**ACTIVITY**:
Repeat the entries exactly as they appear.

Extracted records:
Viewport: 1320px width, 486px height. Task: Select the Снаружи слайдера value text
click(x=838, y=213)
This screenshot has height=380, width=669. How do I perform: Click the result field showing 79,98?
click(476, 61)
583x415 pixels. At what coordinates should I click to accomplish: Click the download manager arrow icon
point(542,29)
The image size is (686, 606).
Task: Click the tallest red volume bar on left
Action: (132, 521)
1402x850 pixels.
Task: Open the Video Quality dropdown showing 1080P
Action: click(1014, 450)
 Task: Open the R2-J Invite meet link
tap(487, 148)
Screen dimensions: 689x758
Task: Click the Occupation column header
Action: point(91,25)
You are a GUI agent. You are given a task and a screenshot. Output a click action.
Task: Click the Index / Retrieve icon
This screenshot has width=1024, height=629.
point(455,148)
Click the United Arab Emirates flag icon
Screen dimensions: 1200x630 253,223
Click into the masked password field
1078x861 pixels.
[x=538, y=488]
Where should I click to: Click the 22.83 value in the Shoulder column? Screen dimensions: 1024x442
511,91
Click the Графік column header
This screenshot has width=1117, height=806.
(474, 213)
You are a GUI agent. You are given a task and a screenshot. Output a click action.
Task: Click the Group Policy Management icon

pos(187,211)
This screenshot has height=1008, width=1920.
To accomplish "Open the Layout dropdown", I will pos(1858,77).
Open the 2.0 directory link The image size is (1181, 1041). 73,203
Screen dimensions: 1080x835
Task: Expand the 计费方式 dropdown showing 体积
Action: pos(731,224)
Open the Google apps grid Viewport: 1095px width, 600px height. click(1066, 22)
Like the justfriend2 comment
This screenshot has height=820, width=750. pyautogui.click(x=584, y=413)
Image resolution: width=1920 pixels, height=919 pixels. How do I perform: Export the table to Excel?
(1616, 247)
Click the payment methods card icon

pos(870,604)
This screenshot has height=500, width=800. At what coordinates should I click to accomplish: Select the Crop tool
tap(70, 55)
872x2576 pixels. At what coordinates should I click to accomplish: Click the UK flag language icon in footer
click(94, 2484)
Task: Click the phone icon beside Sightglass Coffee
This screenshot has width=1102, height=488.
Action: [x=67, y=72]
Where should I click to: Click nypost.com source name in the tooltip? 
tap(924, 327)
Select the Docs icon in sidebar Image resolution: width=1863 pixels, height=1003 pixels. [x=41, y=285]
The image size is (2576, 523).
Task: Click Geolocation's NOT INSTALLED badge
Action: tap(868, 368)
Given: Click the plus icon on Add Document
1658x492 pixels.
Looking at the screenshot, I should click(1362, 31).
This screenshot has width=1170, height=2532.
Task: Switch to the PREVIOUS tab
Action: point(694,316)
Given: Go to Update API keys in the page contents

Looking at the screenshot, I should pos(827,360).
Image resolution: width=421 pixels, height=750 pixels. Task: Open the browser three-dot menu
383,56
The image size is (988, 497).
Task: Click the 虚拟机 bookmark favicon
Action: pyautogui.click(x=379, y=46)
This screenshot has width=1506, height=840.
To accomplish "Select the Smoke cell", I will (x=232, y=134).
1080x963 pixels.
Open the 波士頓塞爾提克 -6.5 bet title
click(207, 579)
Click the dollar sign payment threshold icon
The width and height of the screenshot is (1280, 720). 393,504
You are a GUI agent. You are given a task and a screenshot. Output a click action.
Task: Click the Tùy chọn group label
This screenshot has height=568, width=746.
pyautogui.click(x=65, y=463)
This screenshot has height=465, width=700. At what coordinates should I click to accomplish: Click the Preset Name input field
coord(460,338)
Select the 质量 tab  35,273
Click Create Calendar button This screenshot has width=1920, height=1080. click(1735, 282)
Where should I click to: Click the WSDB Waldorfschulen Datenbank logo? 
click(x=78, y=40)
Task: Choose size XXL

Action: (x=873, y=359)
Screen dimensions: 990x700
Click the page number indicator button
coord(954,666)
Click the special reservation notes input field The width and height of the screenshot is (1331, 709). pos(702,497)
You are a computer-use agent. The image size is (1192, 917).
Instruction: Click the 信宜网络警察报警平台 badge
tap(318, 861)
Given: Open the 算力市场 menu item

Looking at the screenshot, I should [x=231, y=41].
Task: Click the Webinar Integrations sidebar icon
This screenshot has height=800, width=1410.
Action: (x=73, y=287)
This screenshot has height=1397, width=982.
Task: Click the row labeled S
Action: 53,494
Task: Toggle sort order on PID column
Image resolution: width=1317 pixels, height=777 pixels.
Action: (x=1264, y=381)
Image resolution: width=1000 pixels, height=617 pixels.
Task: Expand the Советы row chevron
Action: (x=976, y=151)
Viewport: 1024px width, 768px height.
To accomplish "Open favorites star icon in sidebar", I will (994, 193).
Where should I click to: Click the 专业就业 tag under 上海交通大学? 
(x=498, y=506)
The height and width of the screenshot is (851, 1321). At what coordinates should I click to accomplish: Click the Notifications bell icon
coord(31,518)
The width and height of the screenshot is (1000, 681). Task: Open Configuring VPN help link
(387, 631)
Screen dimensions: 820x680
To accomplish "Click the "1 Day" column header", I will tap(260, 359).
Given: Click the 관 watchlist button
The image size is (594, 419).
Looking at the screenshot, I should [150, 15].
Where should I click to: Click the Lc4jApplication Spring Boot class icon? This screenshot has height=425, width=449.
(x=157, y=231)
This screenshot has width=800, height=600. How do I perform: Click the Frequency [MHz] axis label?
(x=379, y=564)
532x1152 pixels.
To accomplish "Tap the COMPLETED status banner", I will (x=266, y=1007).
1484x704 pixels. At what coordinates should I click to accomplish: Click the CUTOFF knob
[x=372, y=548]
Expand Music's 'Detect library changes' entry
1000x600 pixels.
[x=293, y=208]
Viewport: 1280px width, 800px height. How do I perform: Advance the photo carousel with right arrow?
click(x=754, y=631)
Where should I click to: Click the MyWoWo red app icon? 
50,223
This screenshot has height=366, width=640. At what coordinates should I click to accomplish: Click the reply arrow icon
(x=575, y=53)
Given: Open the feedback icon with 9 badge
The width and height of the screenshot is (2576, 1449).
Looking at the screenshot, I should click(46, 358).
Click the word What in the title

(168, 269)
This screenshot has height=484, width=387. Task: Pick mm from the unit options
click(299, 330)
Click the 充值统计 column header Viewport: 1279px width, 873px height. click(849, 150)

**YOUR RESPONSE**:
Viewport: 1320px width, 486px height. Task: Select the Снаружи слайдера value text
click(x=838, y=213)
This screenshot has height=380, width=669. How do I perform: Click the result field showing 79,98?
click(476, 61)
583x415 pixels. At what coordinates should I click to accomplish: Click the download manager arrow icon
point(542,29)
The image size is (686, 606).
Task: Click the tallest red volume bar on left
Action: (132, 521)
1402x850 pixels.
Task: Open the Video Quality dropdown showing 1080P
Action: click(1014, 450)
 Task: Open the R2-J Invite meet link
tap(487, 148)
Screen dimensions: 689x758
Task: Click the Occupation column header
Action: point(91,25)
You are a GUI agent. You are given a task and a screenshot. Output a click action.
Task: Click the Index / Retrieve icon
This screenshot has width=1024, height=629.
point(455,148)
Click the United Arab Emirates flag icon
Screen dimensions: 1200x630 253,223
Click into the masked password field
1078x861 pixels.
[x=538, y=488]
Where should I click to: Click the 22.83 value in the Shoulder column? Screen dimensions: 1024x442
511,91
Click the Графік column header
This screenshot has width=1117, height=806.
(474, 213)
You are a GUI agent. You are given a task and a screenshot. Output a click action.
Task: Click the Group Policy Management icon

pos(187,211)
This screenshot has height=1008, width=1920.
To accomplish "Open the Layout dropdown", I will pos(1858,77).
Open the 2.0 directory link The image size is (1181, 1041). 73,203
Screen dimensions: 1080x835
Task: Expand the 计费方式 dropdown showing 体积
Action: pos(731,224)
Open the Google apps grid Viewport: 1095px width, 600px height. click(1066, 22)
Like the justfriend2 comment
This screenshot has height=820, width=750. pyautogui.click(x=584, y=413)
Image resolution: width=1920 pixels, height=919 pixels. How do I perform: Export the table to Excel?
(1616, 247)
Click the payment methods card icon

pos(870,604)
This screenshot has height=500, width=800. At what coordinates should I click to accomplish: Select the Crop tool
tap(70, 55)
872x2576 pixels. At what coordinates should I click to accomplish: Click the UK flag language icon in footer
click(94, 2484)
Task: Click the phone icon beside Sightglass Coffee
This screenshot has width=1102, height=488.
Action: [x=67, y=72]
Where should I click to: Click nypost.com source name in the tooltip? 
tap(924, 327)
Select the Docs icon in sidebar Image resolution: width=1863 pixels, height=1003 pixels. [x=41, y=285]
The image size is (2576, 523).
Task: Click Geolocation's NOT INSTALLED badge
Action: tap(868, 368)
Given: Click the plus icon on Add Document
1658x492 pixels.
Looking at the screenshot, I should click(1362, 31).
This screenshot has width=1170, height=2532.
Task: Switch to the PREVIOUS tab
Action: point(694,316)
Given: Go to Update API keys in the page contents

Looking at the screenshot, I should pos(827,360).
Image resolution: width=421 pixels, height=750 pixels. Task: Open the browser three-dot menu
383,56
The image size is (988, 497).
Task: Click the 虚拟机 bookmark favicon
Action: pyautogui.click(x=379, y=46)
This screenshot has width=1506, height=840.
To accomplish "Select the Smoke cell", I will (x=232, y=134).
1080x963 pixels.
Open the 波士頓塞爾提克 -6.5 bet title
click(207, 579)
Click the dollar sign payment threshold icon
The width and height of the screenshot is (1280, 720). 393,504
You are a GUI agent. You are given a task and a screenshot. Output a click action.
Task: Click the Tùy chọn group label
This screenshot has height=568, width=746.
pyautogui.click(x=65, y=463)
This screenshot has height=465, width=700. At what coordinates should I click to accomplish: Click the Preset Name input field
coord(460,338)
Select the 质量 tab  35,273
Click Create Calendar button This screenshot has width=1920, height=1080. click(1735, 282)
Where should I click to: Click the WSDB Waldorfschulen Datenbank logo? 
click(x=78, y=40)
Task: Choose size XXL

Action: (x=873, y=359)
Screen dimensions: 990x700
Click the page number indicator button
coord(954,666)
Click the special reservation notes input field The width and height of the screenshot is (1331, 709). pos(702,497)
You are a computer-use agent. The image size is (1192, 917).
Instruction: Click the 信宜网络警察报警平台 badge
tap(318, 861)
Given: Open the 算力市场 menu item

Looking at the screenshot, I should [x=231, y=41].
Task: Click the Webinar Integrations sidebar icon
This screenshot has height=800, width=1410.
Action: (x=73, y=287)
This screenshot has height=1397, width=982.
Task: Click the row labeled S
Action: 53,494
Task: Toggle sort order on PID column
Image resolution: width=1317 pixels, height=777 pixels.
Action: (x=1264, y=381)
Image resolution: width=1000 pixels, height=617 pixels.
Task: Expand the Советы row chevron
Action: (x=976, y=151)
Viewport: 1024px width, 768px height.
To accomplish "Open favorites star icon in sidebar", I will (994, 193).
Where should I click to: Click the 专业就业 tag under 上海交通大学? 
(x=498, y=506)
The height and width of the screenshot is (851, 1321). At what coordinates should I click to accomplish: Click the Notifications bell icon
coord(31,518)
The width and height of the screenshot is (1000, 681). Task: Open Configuring VPN help link
(387, 631)
Screen dimensions: 820x680
To accomplish "Click the "1 Day" column header", I will tap(260, 359).
Given: Click the 관 watchlist button
The image size is (594, 419).
Looking at the screenshot, I should [150, 15].
Where should I click to: Click the Lc4jApplication Spring Boot class icon? This screenshot has height=425, width=449.
(x=157, y=231)
This screenshot has width=800, height=600. How do I perform: Click the Frequency [MHz] axis label?
(x=379, y=564)
532x1152 pixels.
To accomplish "Tap the COMPLETED status banner", I will (x=266, y=1007).
1484x704 pixels. At what coordinates should I click to accomplish: Click the CUTOFF knob
[x=372, y=548]
Expand Music's 'Detect library changes' entry
1000x600 pixels.
[x=293, y=208]
Viewport: 1280px width, 800px height. How do I perform: Advance the photo carousel with right arrow?
click(x=754, y=631)
Where should I click to: Click the MyWoWo red app icon? 
50,223
This screenshot has height=366, width=640. At what coordinates should I click to accomplish: Click the reply arrow icon
(x=575, y=53)
Given: Open the feedback icon with 9 badge
The width and height of the screenshot is (2576, 1449).
Looking at the screenshot, I should click(46, 358).
Click the word What in the title

(168, 269)
This screenshot has height=484, width=387. Task: Pick mm from the unit options
click(299, 330)
Click the 充值统计 column header Viewport: 1279px width, 873px height. click(849, 150)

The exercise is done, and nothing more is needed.